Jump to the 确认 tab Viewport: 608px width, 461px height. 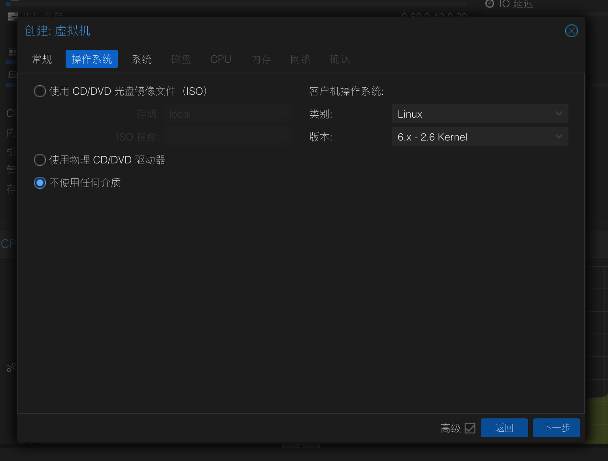[340, 59]
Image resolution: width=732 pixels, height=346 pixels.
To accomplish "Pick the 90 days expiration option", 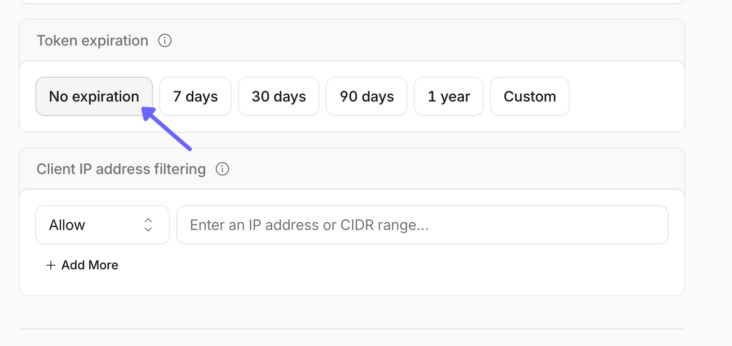I will coord(367,96).
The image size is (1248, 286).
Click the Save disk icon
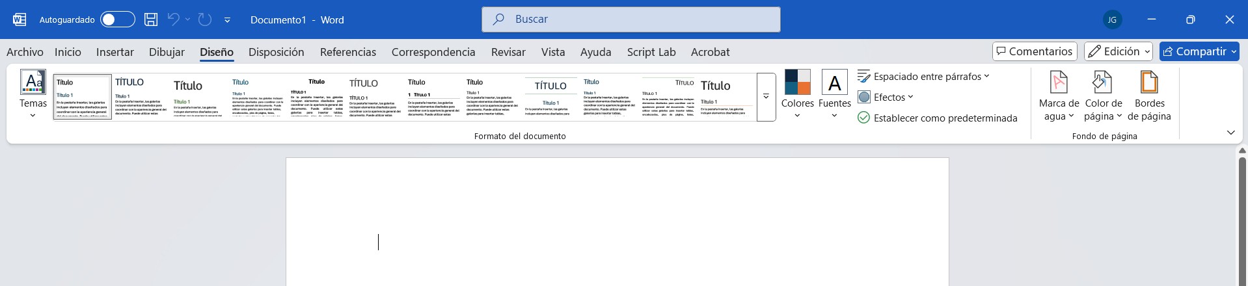pos(151,20)

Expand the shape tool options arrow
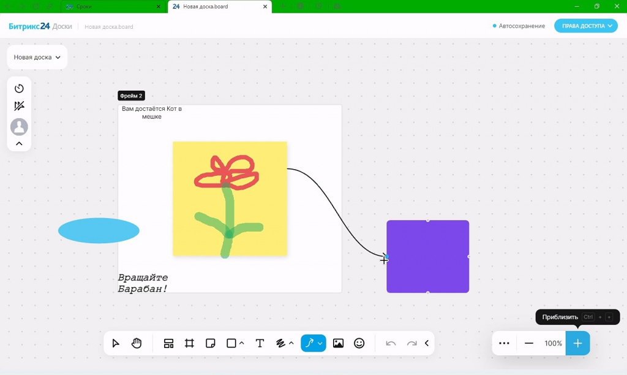241,343
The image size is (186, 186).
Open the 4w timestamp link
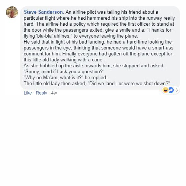(x=54, y=93)
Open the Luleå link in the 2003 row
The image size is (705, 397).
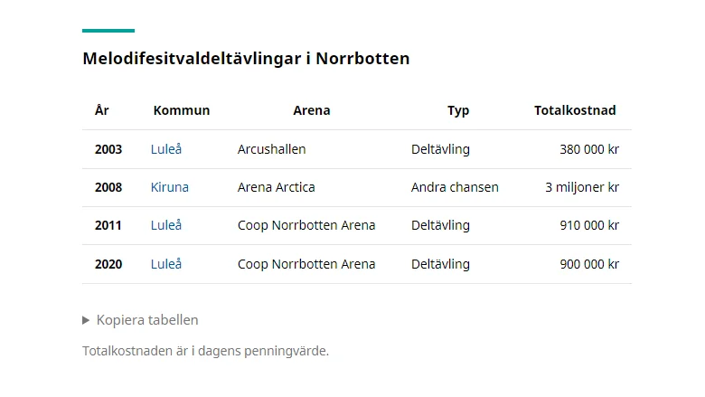click(166, 149)
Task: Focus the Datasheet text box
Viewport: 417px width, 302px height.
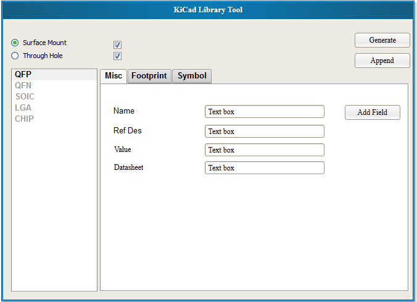Action: [x=264, y=168]
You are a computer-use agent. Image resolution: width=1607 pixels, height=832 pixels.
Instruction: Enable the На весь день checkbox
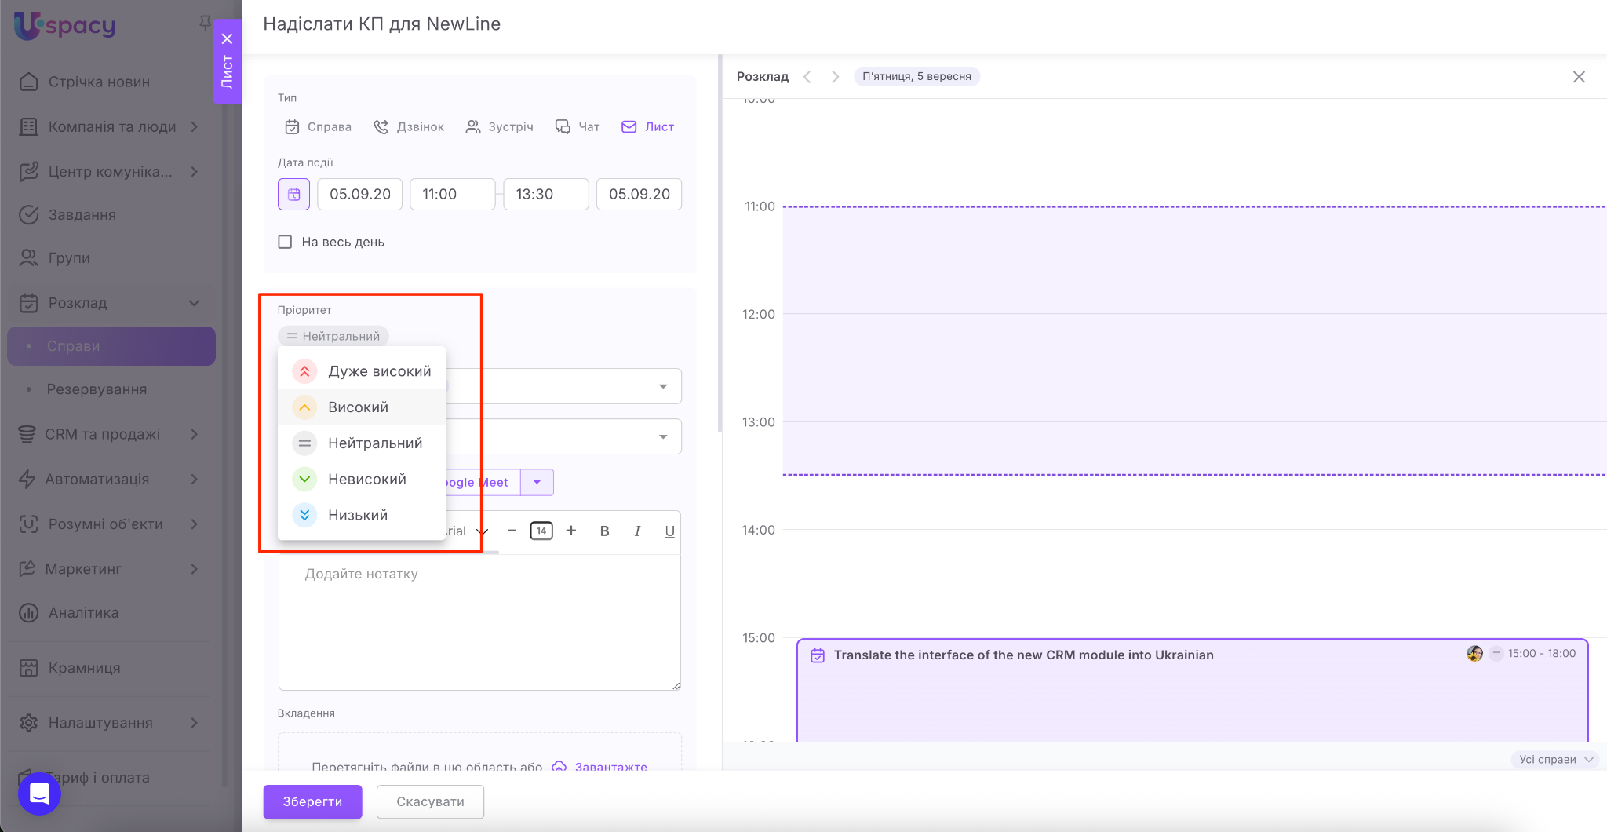(285, 243)
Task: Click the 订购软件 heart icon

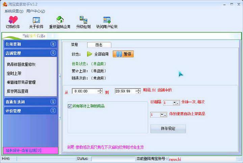Action: [x=13, y=20]
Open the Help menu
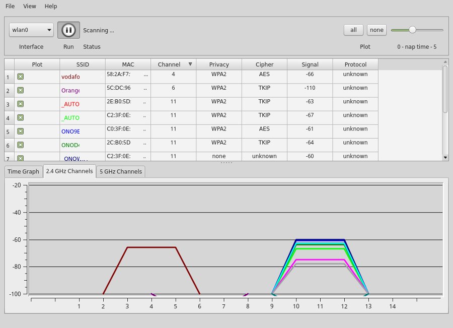The height and width of the screenshot is (328, 453). coord(50,6)
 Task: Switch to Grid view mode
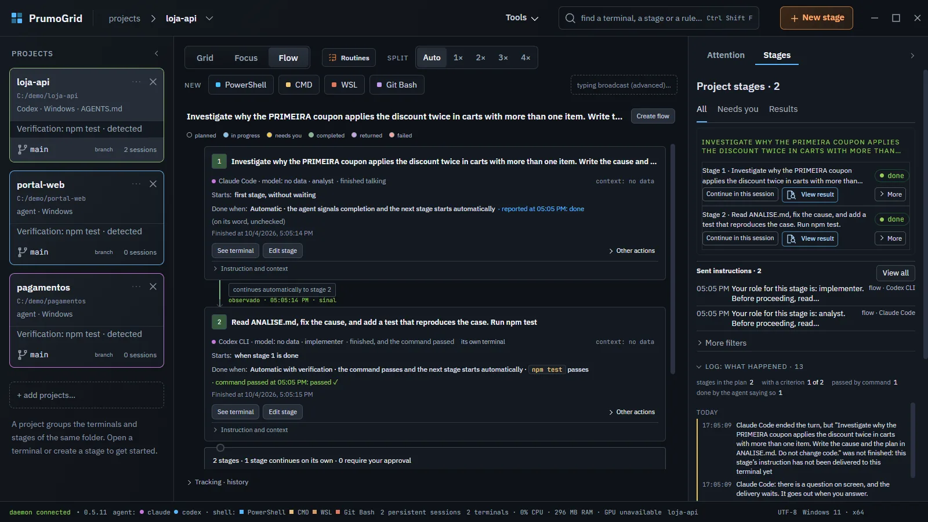pos(205,58)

▶ _WHAT IS EXPECTED_: Exactly the lines above from the one that contains "Open the Luleå link in the 2003 row" down to the one that contains "You are a computer-use" are to be output, both ends kept and pictures omitted.

▶ _ANSWER SPACE_:
Open the Luleå link in the 2003 row
The image size is (705, 397).
click(166, 149)
Task: Focus the Datasheet text box
Viewport: 417px width, 302px height.
Action: [x=264, y=168]
You are a computer-use agent. Image resolution: width=1607 pixels, height=832 pixels.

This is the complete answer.